Since the basis of all research findings and actionable insights is the data, the quality of the data is crucial. When we talk about data that’s collected from online platforms — social media, forums, blog posts — the potential reach is enormous. Consider that, for social media alone, active social media users have now reached a staggering 4.7 billion people worldwide, representing 59% of the total population. 

That leaves a lot of room for potential misrepresentation, fake news, inaccurate information, and false claims. Being aware of this risk is the first step. Taking appropriate actions in data collection to mitigate this issue is the complex next step that requires proper attention and care.

2. Being inclusive and representative

The next major challenge is inclusivity, which includes representing all sectors of the population accurately. For example, bias in research is a major issue. 

When looking at online data alone, online platforms are often not representative of the general population’s gender distribution. Women represent 49.6% of the worldwide population but when we look at major social media platforms, the distribution doesn’t match up. Gender distribution data for both Facebook and Twitter shows females represent only 43-44% of users while males represent 56-57%.

This means that calibrating for gender bias in data collected from online sources is key if decision-makers are to get quality data from which to inform just actions.

 

What is Ethical AI?

If AI is to be trustworthy, it must be ethical. 

This means that AI technology must be used for social good with clear guidelines in place. It means taking a human-centered approach to the research, development, operation, and use of AI.

Essential characteristics of ethical AI include:

  • Transparency
  • Representativity
  • Veracity
  • Reliability
  • Privacy protection

These are complicated characteristics to implement correctly, which explains why overall lack of trust is a major obstacle to the widespread deployment of AI.

 

How Citibeats Ensures the Ethical Use of AI

Citibeats is committed to building an ethical AI community and is constantly developing ways to strengthen trust with partners and clients. There are several ways we do this.

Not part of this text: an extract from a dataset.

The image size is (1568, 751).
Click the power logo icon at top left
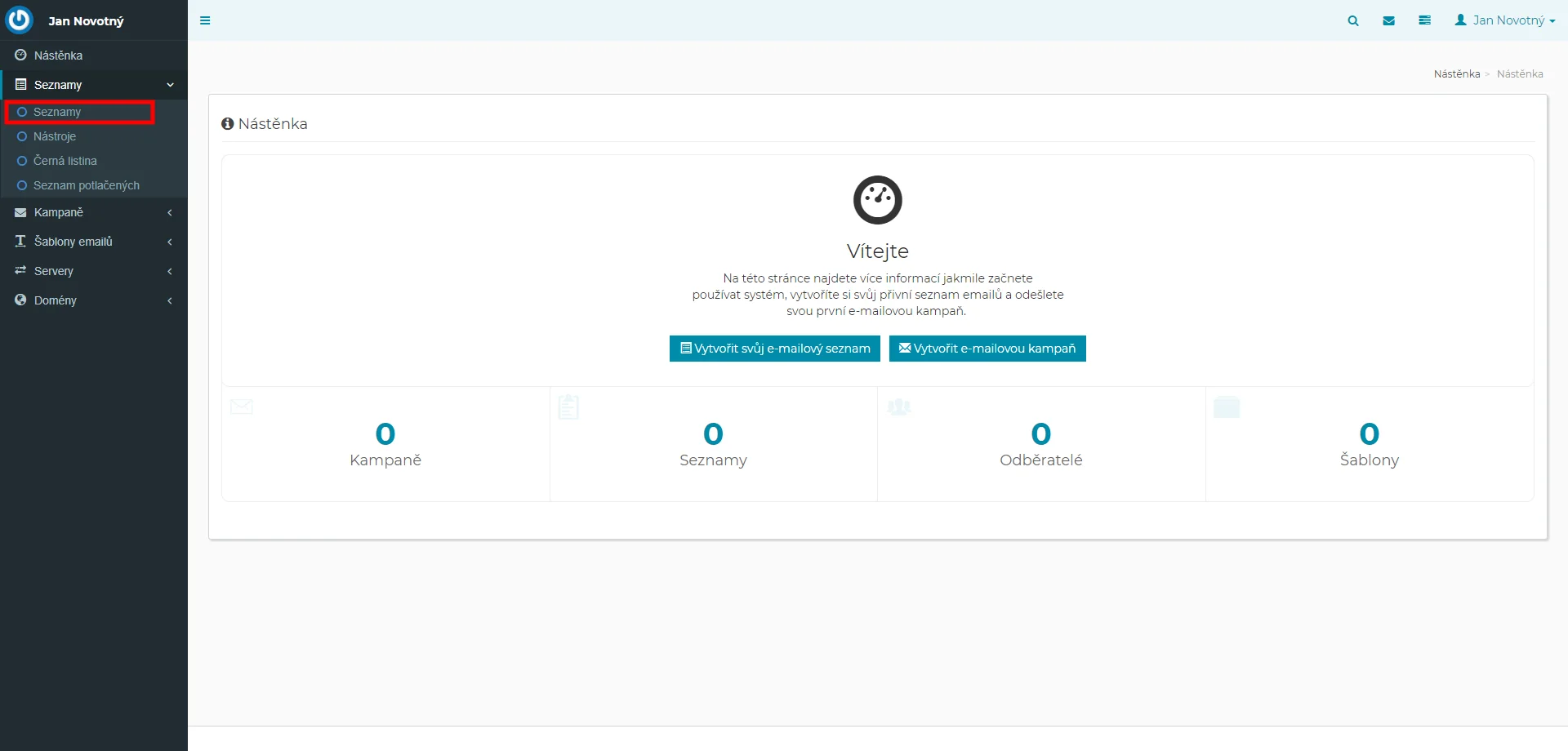coord(20,20)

In addition to aggregating social data into cohorts to reduce bias and minimize unreliable data by sifting through bots, the Citibeats platform is based on social understanding versus social listening.

Compared to social listening, which has marketing-oriented motivations, social understanding tools contextualize digital conversations and are geared toward interpreting real-time social changes, conversations, and public opinions with the purpose of positively impacting society.

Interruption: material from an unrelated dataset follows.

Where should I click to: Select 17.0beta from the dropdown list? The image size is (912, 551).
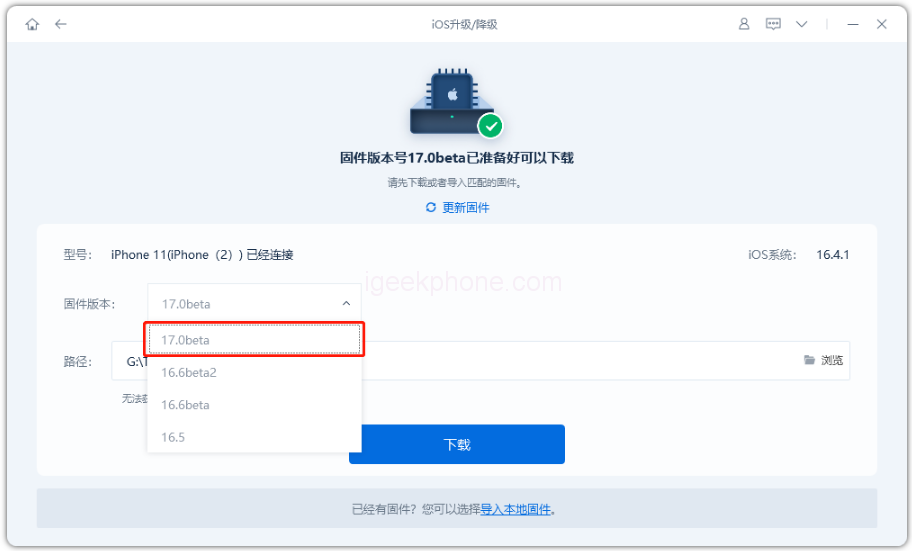tap(254, 340)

Social understanding focuses on the analysis of social media data and Citibeats is committed to taking steps to ensure a methodological rigourness over the veracity, completeness, and representativeness of the data sampled. This is of utmost importance, as our clients are leaders that look to our data and analyses to inform decisions that will affect citizens' well-being and quality of life. 

On the social understanding approach, Citibeats has developed a methodology to overcome biases and to reach underrepresented populations. To build trust and assure clients that Citibeats’ output is fair, safe, and reliable, we’ve taken an additional step by integrating a new feature into the Citibeats dashboard: the Transparency Page. 

 

Introducing the Transparency Page: What it is & Why it Matters

The Transparency Page provides an overview of the robustness and performance of the Citibeats data model. It is a holistic framework that helps us govern our AI and data as an embedded component of Citibeats’ strategy for ethical AI. 

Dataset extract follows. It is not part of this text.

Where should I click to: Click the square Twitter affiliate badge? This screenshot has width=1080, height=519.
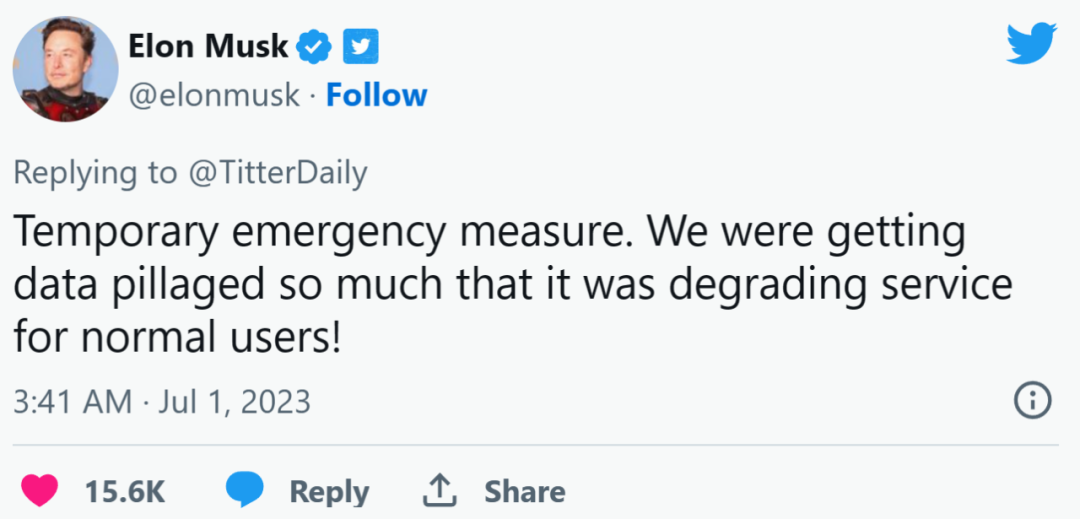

And with this new feature that has been integrated into the Citibeats dashboard, our clients have access to the traceability of the data, the accuracy of the attribution, and, ultimately, the veracity of the insights.

Thanks to the Transparency Page, users can:

  • Understand how models work and check the performance metrics with the goal of improving data quality.
  • Check the coverage and representativity of the data to help analysts mitigate fairness and bias issues.

It’s through this level of transparency that Citibeats bridges the gap between decision-makers’ traditional distrust of AI technology and the value that ethical AI can bring to decision-makers looking to better serve their citizens.